-- START SELECTED EXTRACT --

Ze'ev,

Thanks for voicing your concern. Your analysis is interesting but I
believe that the situation is very different.

By and large, employees of Mozilla reacted in support for Brendan,
regardless of their own views. There were a few exceptions (4 employees
that I know of), but if you look at the blogs and tweets of Mozillians,
you will find a large majority defending Brendan.

In retrospect, there are certainly more things that Mozilla as an
organisation could have done, but I believe that we were all taken by
surprise by Brendan's resignation. I don't think anybody expected him to
resign as CEO, or when he did to leave Mozilla rather than stay in
another of the top-level leadership positions.

Best regards,
 David

On 18/04/14 00:18, Ze'ev Wurman wrote:
> Today I got a nice email from someone inside Mozilla, in response to my angry 
> post elsewhere, explaining Mozilla's actions. He ended his email with:
> 
> "Open dialogue is an important part of Mozilla's commitment to open, honest 
> and community-driven communication, and we remain committed to a free, open 
> web."
> 
> In the spirit of open dialogue, let me share here my response to him.
> 
> Ze'ev
> 
> ---------
> Dear ...,
> 
> I appreciate your position yet I remain convinced that Mozilla's behavior was 
> despicable.

-- END SELECTED EXTRACT --
-- START PROVIDED DATA --

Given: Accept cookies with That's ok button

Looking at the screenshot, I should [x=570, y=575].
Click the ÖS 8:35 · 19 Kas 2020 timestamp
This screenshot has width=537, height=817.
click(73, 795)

-- END PROVIDED DATA --

**YOUR TASKS**
1 – In David's reply, why does David think Mozilla didn't do more as an organization when Brendan stepped down?
2 – Copy out the passage of David's reply starting at "By and large, employees" and ending at "majority defending Brendan.".
None of the records are needed here.

**RESPONSE LIST**
1 – He believes everyone was taken by surprise by Brendan's resignation. Nobody expected him to resign as CEO, or, once he did, to leave Mozilla instead of staying in another top-level leadership position.

2 –
By and large, employees of Mozilla reacted in support for Brendan,
regardless of their own views. There were a few exceptions (4 employees
that I know of), but if you look at the blogs and tweets of Mozillians,
you will find a large majority defending Brendan.